If Congress enacts a tough sanctions bill over President Reagan's veto, South Africa, it is rumored, may retaliate by halting some strategic mineral shipments to the United States.

The United States, which produces no chromium, buys nearly three-fourths of its chromium from South Africa or other nations in southern Africa. The United States also does not produce platinum and related metals and about 60 percent of these imports are from southern Africa. Similarly, the United States relies on southern Africa for most of its cobalt.

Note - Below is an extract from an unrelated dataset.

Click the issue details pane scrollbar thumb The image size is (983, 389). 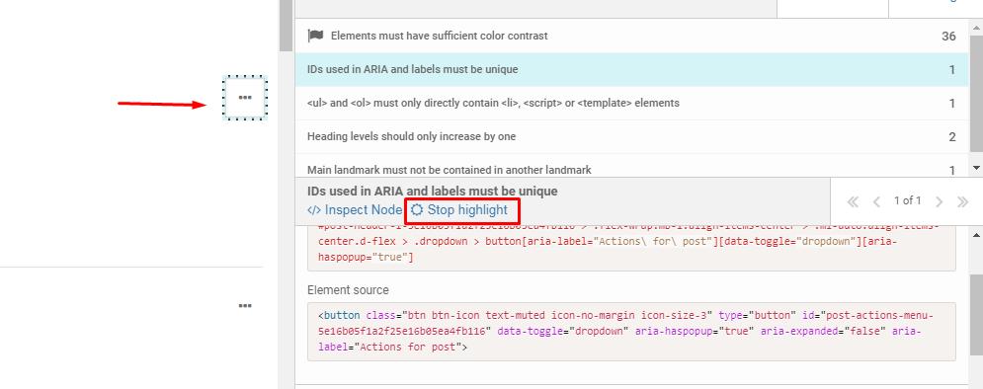pos(975,313)
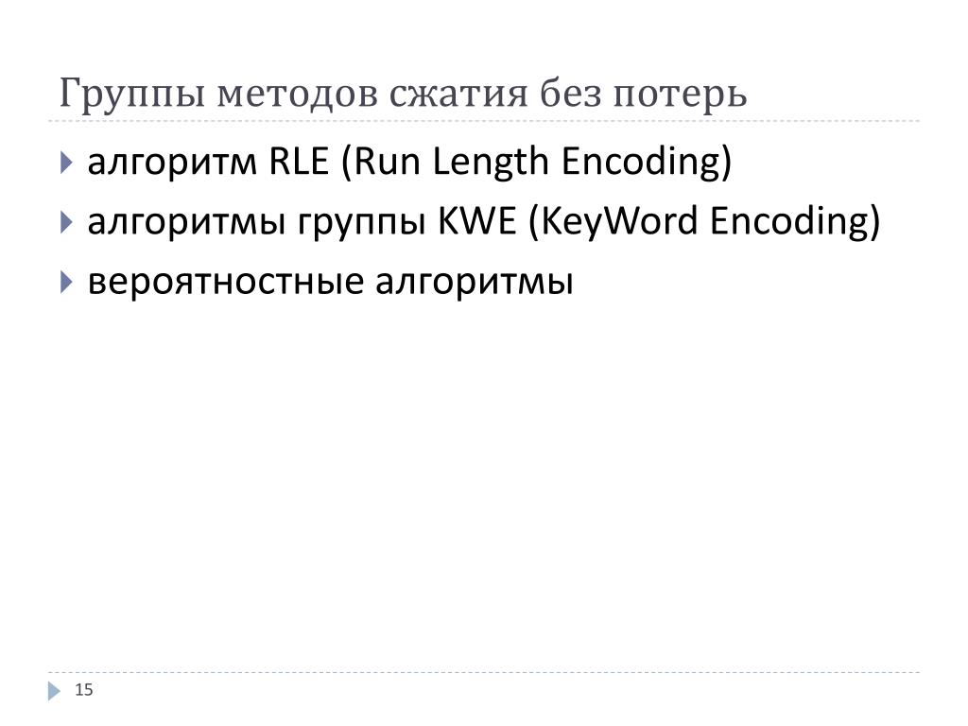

Last year, the Reagan administration proposed to downgrade the U.S. government's strategic minerals stockpile. It urged selling off all stockpiled platinum and cutting by at least 75 percent the stockpile goals for chromium and cobalt. Congress, through foresight or inertia, has not acted on the proposal.

Among the platinum group of metals is rhodium, which is at least as special as platinum. Rhodium, along with platinum, is essential to the manufacture of 3-way catalytic converters, used in today's automobiles. Without rhodium, U.S. and foreign car makers couldn't make converters that meet U.S. Clean Air Act standards. If South Africa were to stop exporting rhodium, the only alternative foreign source would be the Soviet Union.

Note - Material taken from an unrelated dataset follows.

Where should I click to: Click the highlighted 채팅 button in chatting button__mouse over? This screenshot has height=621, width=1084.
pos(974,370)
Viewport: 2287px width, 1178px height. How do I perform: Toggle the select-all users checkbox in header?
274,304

But even the Soviets, experts say, do not have enough rhodium to meet U.S. auto industry demands.

What to do? Provisions of the Clean Air Act would have to be suspended by Congress, to save the auto industry. Many of those in Congress spearheading the drive for South African sanctions are fervent environmentalists.

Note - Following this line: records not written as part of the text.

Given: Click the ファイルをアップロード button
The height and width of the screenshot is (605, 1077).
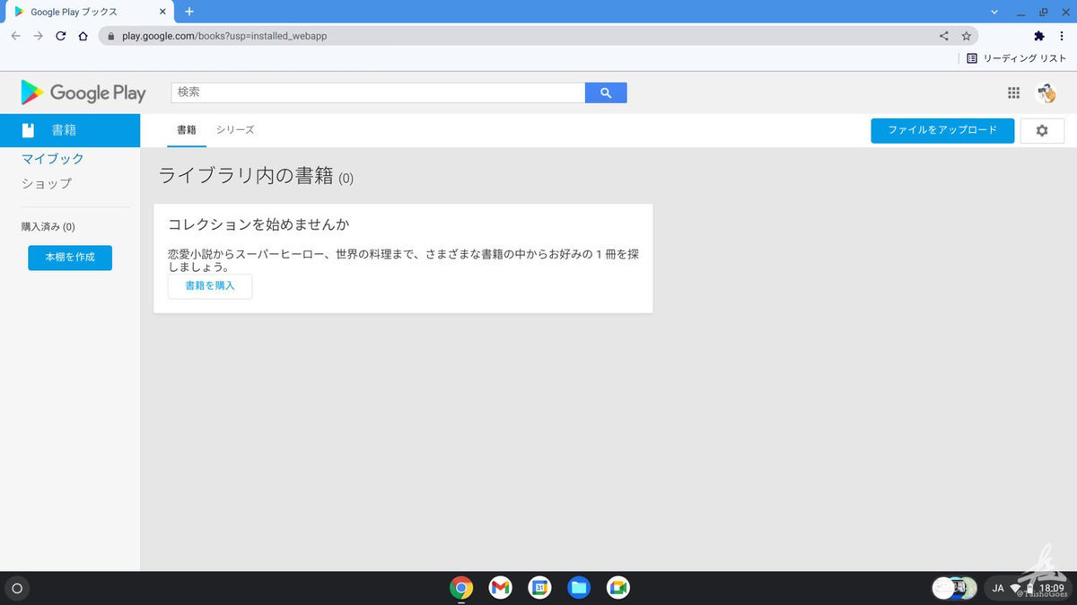Looking at the screenshot, I should (941, 130).
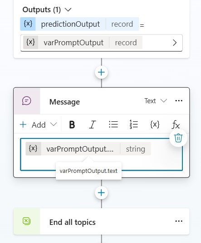This screenshot has height=243, width=201.
Task: Collapse the Outputs (1) section
Action: 68,10
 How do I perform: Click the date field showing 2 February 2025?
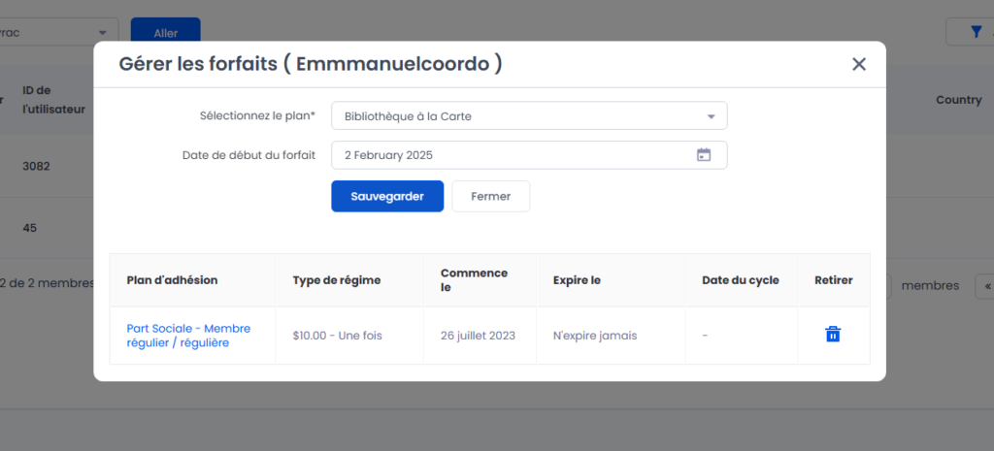(x=514, y=155)
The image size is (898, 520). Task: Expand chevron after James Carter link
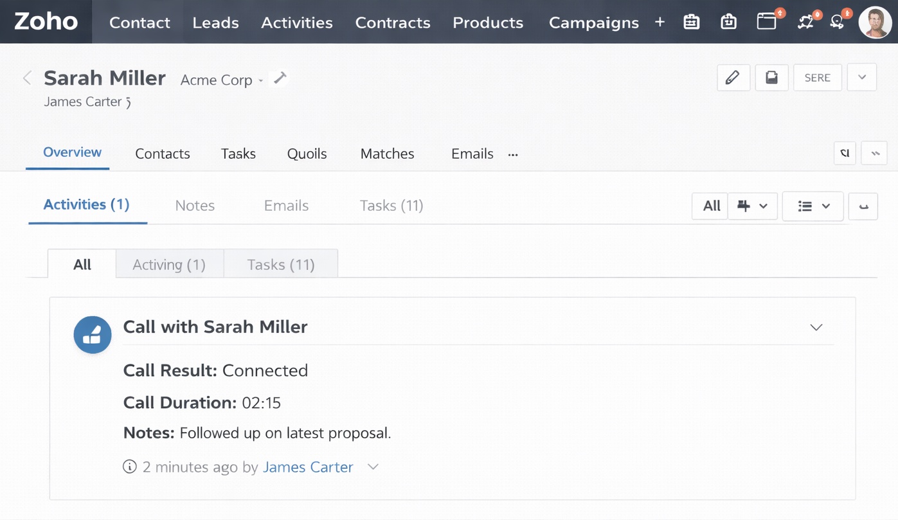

What kind of sanctions bill is likely to emerge from a House-Senate conference? Or will there will be a conference? Will the House simply accept the milder Senate sanctions?

House Democrats might figure that sending a bill from the Republican controlled Senate to President Reagan would especially embarrass Republicans at election time. The White House, of course, is opposed to legislated sanctions on South Africa. Democrats obviously would relish a photo opportunity at which the president vetoed a Republican bill.

Partisan politics aside, the Senate does have a better case than the House for insisting on its bill. After all, it passed its sanctions measure by an 84-14 vote. The House cleared its bill on a collective but anonymous voice vote. The odds, then, are for Congress' approving a Senate-like measure, unless the White House, at the 11th hour, bows and imposes enough new sanctions on its own against South Africa to get legislators to forsake a bill, as was done a year ago.

The Senate bill would cement into statutory language last year's computer and nuclear export curbs, the import embargo on South African gold Krugerrands and the ban on new loans to South African government agencies.

The new import curbs on coal, steel, uranium, textiles, food and other farm products would cover close to one-third of total U.S. imports last year

from South Africa. But that total included Kruggerrands, which are no longer imported.

South Africa could keep exporting such big items as platinum group metals, diamonds and other precious or semi-precious stones. A ban on diamonds could be imposed, however, within a year.

The denial of South African commercial air rights, abrogation of a tax treaty with South Africa, barring South African agencies as U.S. bank depositors, and prohibiting new U.S. corporate investment - except earnings reinvestment - in South Africa round out the Senate-voted sanctions.

The investment ban, for one, seems redundant, given that U.S. firms reportedly halved their South African investments to $1.3 billion in 1985 from $2.6 billion in 1981. U.S. trade with South Africa has fallen steadily. Last year, imports from South Africa fell by $300 million to $2.2 billion and exports to South Africa were down $1 billion to $1.2 billion.

The United States, it appears, is by itself no overwhelming trade and investment factor in South Africa. Canada, Australia, New Zealand and Nordic countries have announced sanctions against South Africa and the 12-nation European Community may do so this weekend. Whether even loosely concerted international economic measures will force basic political changes in largely self-sufficient South Africa remains in doubt.

In the ultimate irony, South Africa, with the collaboration of neighboring African states that could profit from sanctions, might survive them indefinitely.